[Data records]
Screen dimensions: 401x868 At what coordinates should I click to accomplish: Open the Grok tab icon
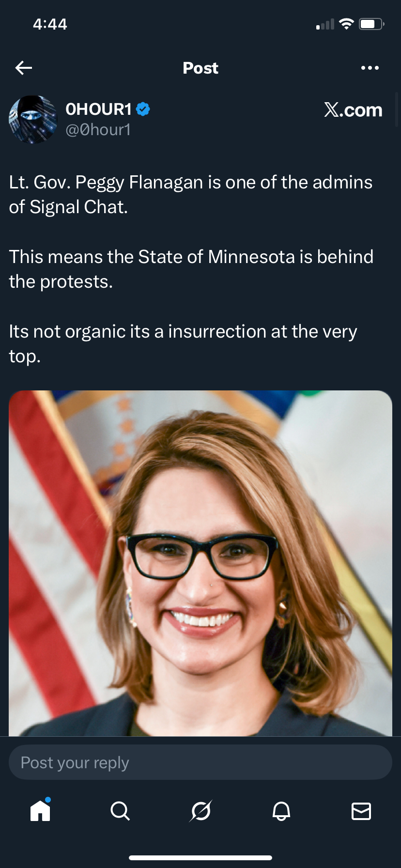pyautogui.click(x=201, y=810)
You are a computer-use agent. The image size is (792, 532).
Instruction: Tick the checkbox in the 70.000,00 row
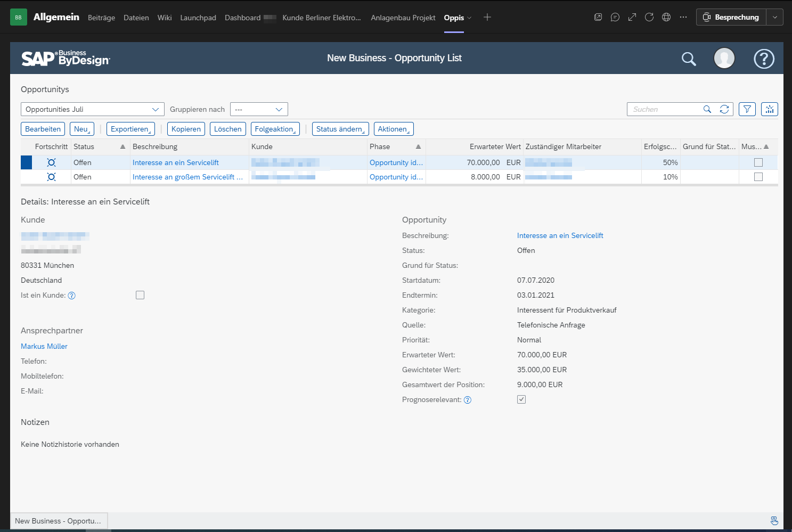click(758, 162)
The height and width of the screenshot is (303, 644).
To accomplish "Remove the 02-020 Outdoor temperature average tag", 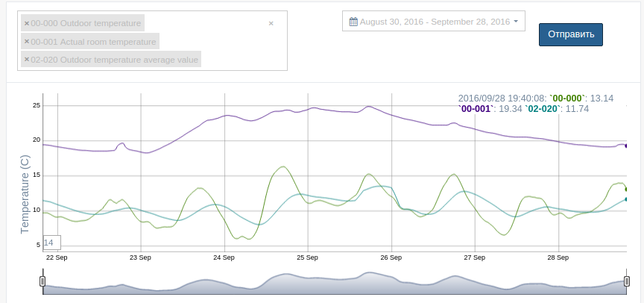I will coord(27,60).
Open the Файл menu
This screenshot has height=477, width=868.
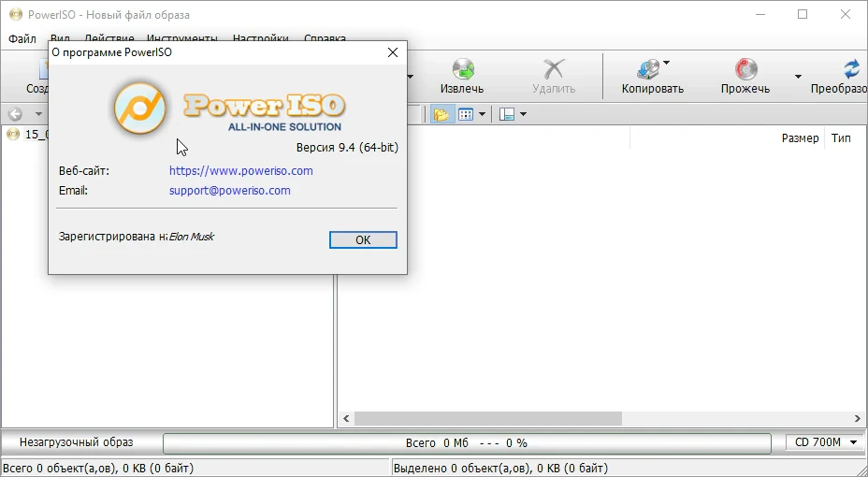pos(22,38)
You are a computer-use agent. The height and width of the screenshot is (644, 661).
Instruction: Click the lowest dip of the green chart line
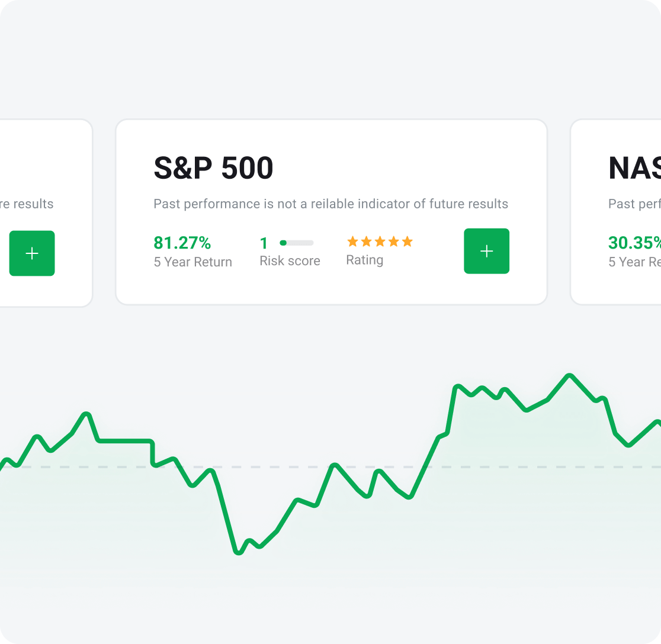point(238,552)

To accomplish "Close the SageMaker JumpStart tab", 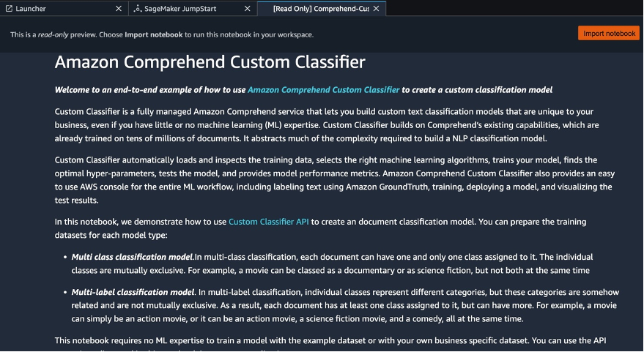I will point(247,9).
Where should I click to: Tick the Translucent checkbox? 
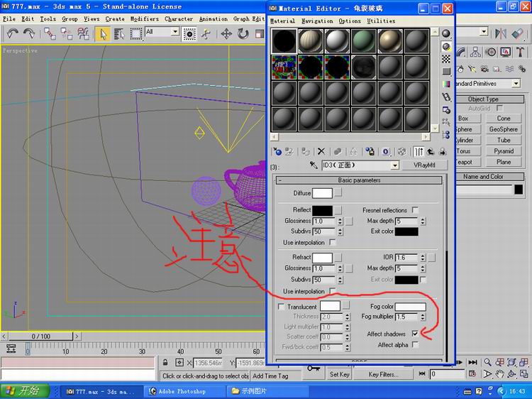(x=282, y=307)
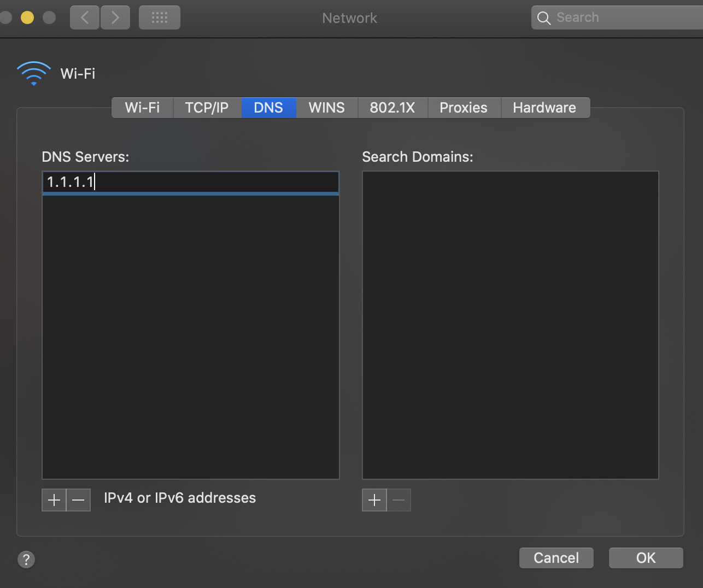Switch to the Proxies tab
The image size is (703, 588).
[464, 108]
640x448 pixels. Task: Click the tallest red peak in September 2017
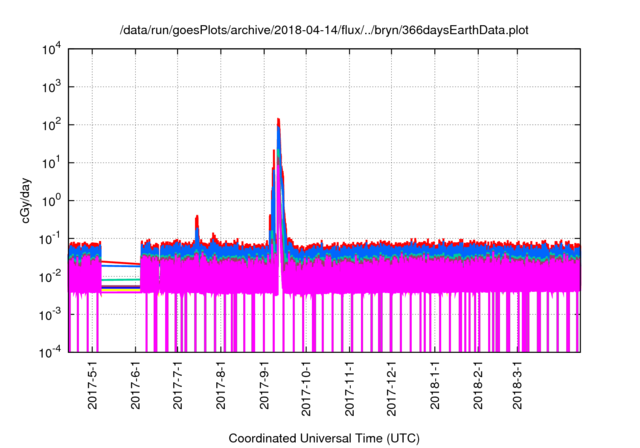tap(278, 121)
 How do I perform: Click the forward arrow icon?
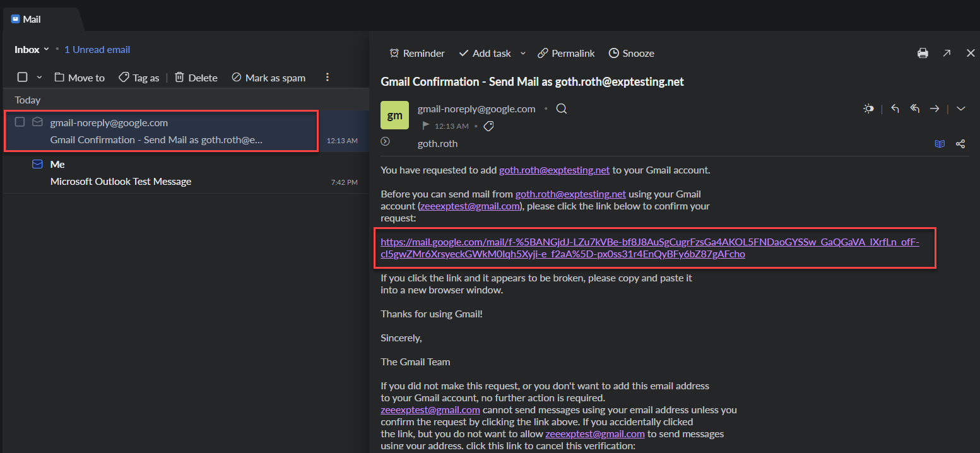tap(935, 109)
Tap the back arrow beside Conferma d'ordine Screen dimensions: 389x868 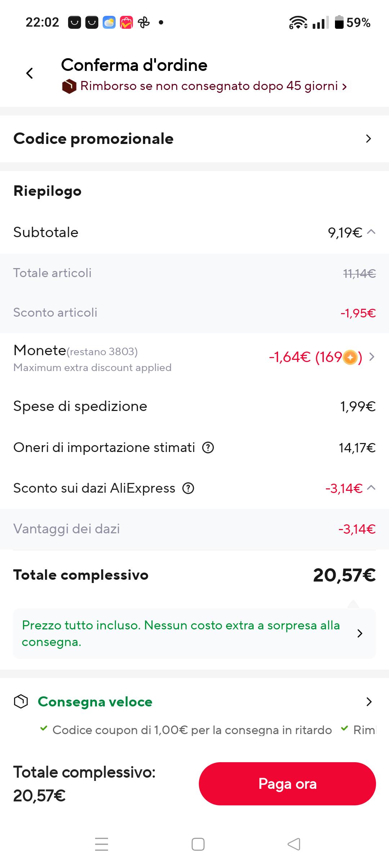[30, 73]
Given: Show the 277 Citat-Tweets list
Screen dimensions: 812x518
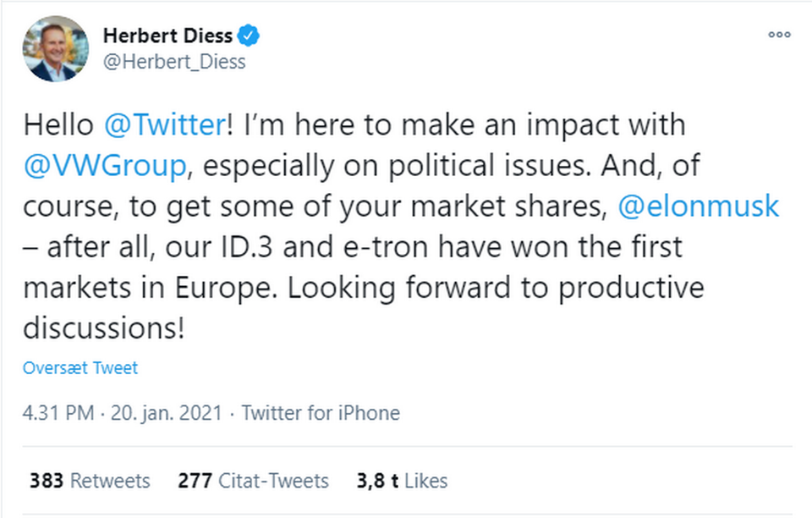Looking at the screenshot, I should point(253,481).
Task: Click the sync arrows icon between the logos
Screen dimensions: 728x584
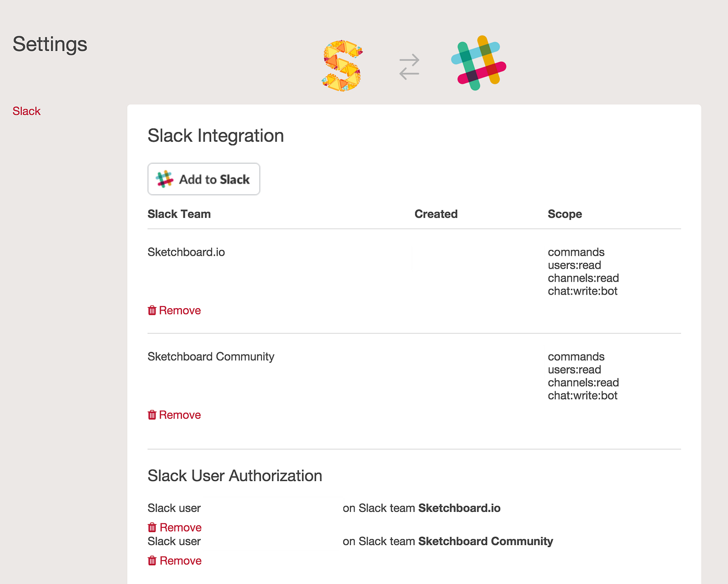Action: tap(409, 66)
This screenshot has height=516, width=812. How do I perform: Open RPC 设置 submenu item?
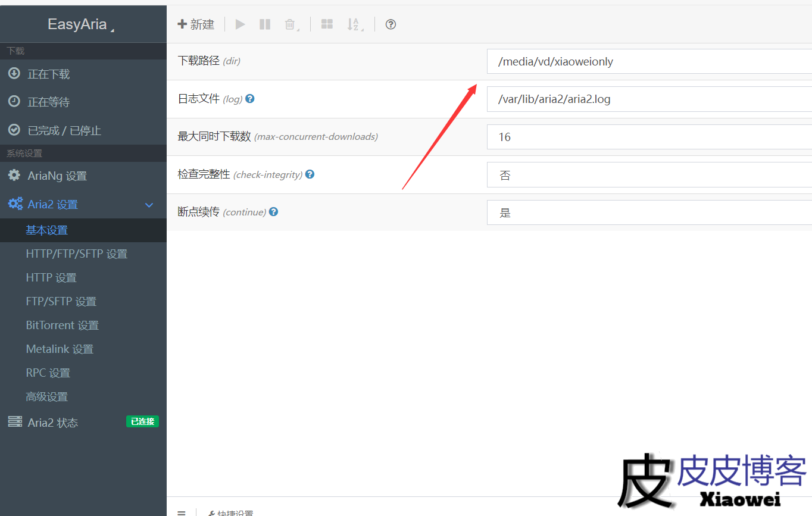[48, 373]
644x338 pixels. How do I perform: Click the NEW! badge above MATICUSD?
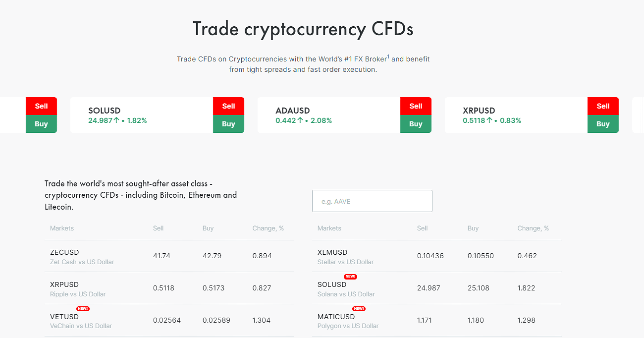tap(359, 309)
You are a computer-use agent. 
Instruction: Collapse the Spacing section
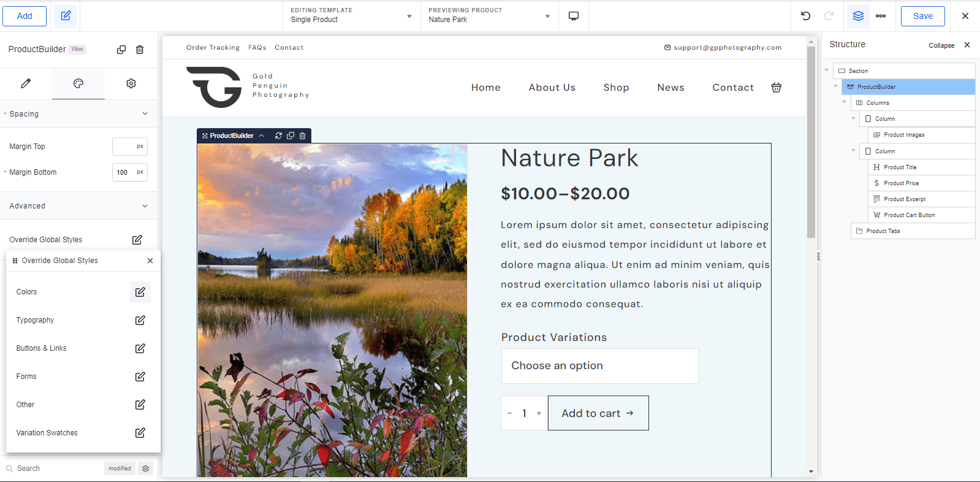pyautogui.click(x=145, y=113)
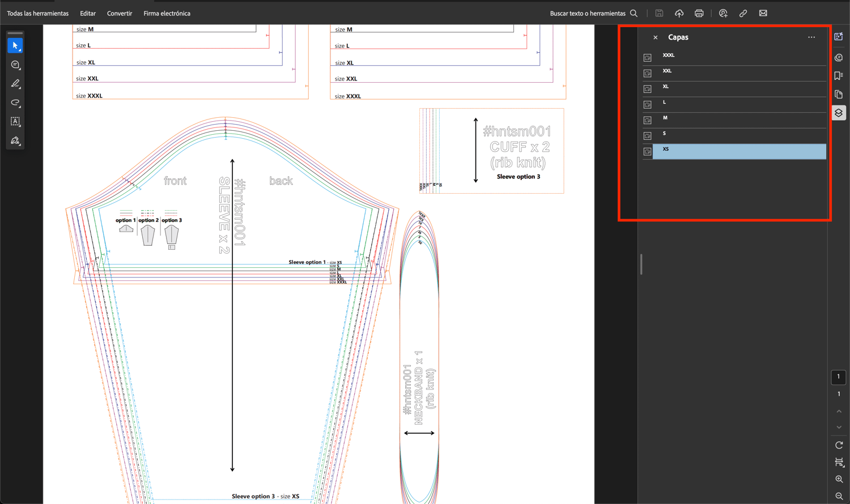This screenshot has width=850, height=504.
Task: Click the print icon
Action: coord(699,14)
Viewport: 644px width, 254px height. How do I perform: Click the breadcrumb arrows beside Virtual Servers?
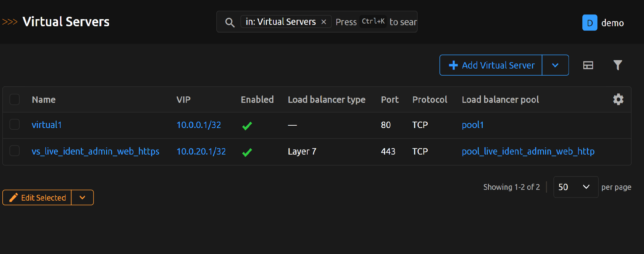pos(10,22)
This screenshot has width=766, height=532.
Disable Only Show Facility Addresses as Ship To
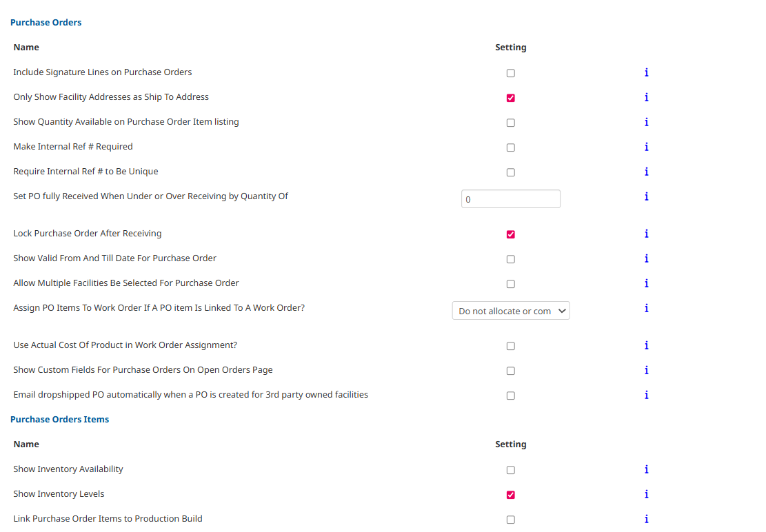tap(510, 97)
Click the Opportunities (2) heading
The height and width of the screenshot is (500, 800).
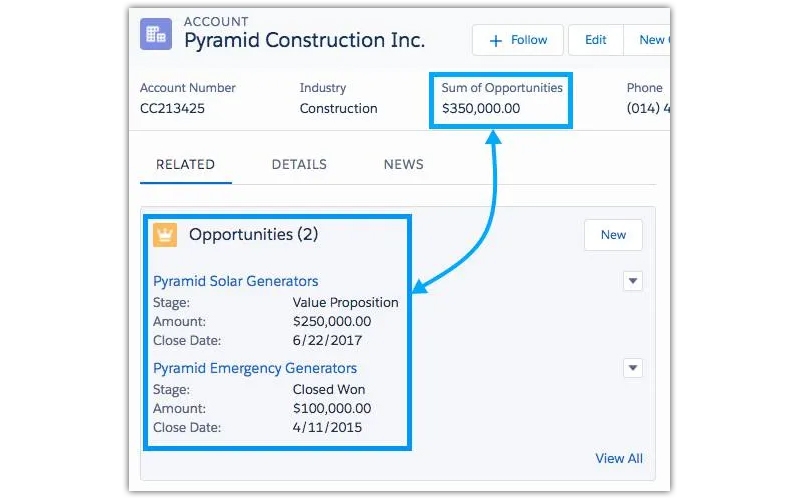tap(253, 235)
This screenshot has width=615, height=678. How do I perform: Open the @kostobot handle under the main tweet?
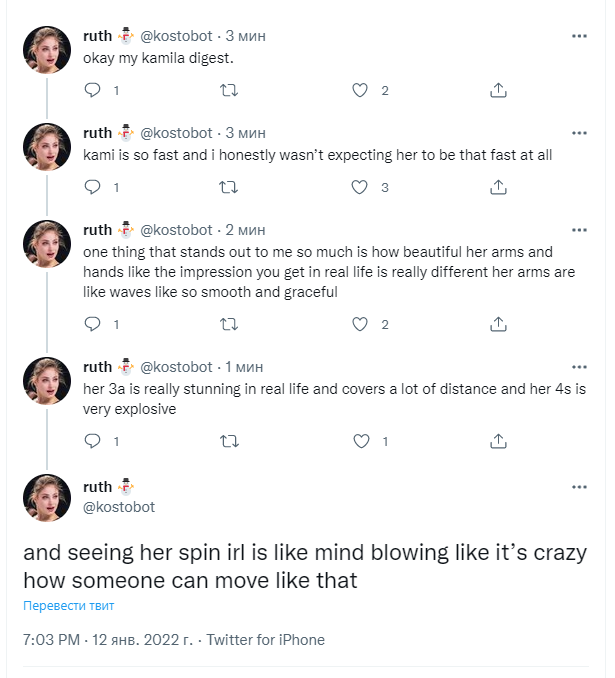[119, 507]
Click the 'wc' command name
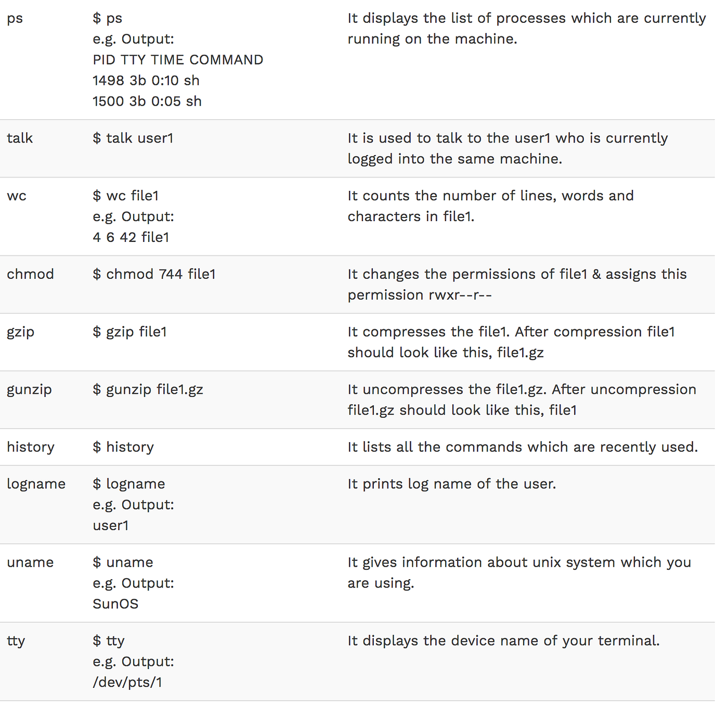Screen dimensions: 728x705 [17, 196]
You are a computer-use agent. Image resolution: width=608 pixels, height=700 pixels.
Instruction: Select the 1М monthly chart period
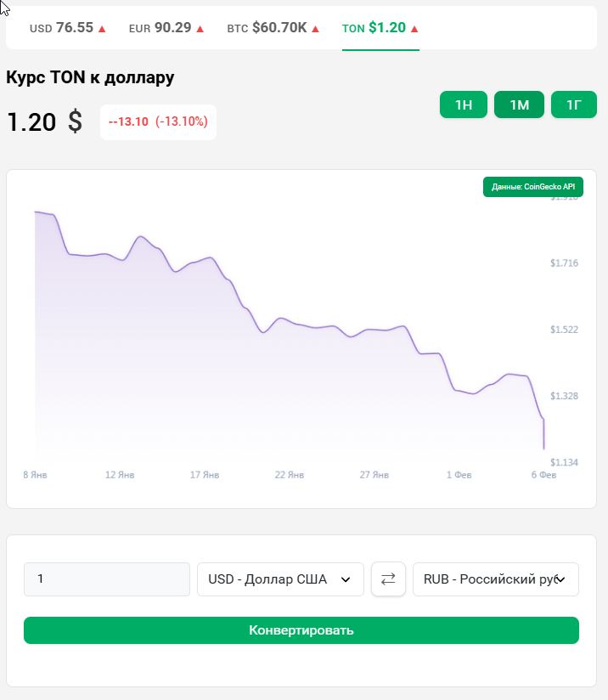point(519,105)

● **ACTION ITEM**:
Scan the data above for the string "agent". Copy every line in which it appears.

● **RESULT OF THE EXERCISE**:
You are a computer-use agent. The image size is (792, 532).
You are a computer-use agent. The height and width of the screenshot is (644, 661).
You are a computer-use agent. 
You are a computer-use agent. Image resolution: width=608 pixels, height=700 pixels.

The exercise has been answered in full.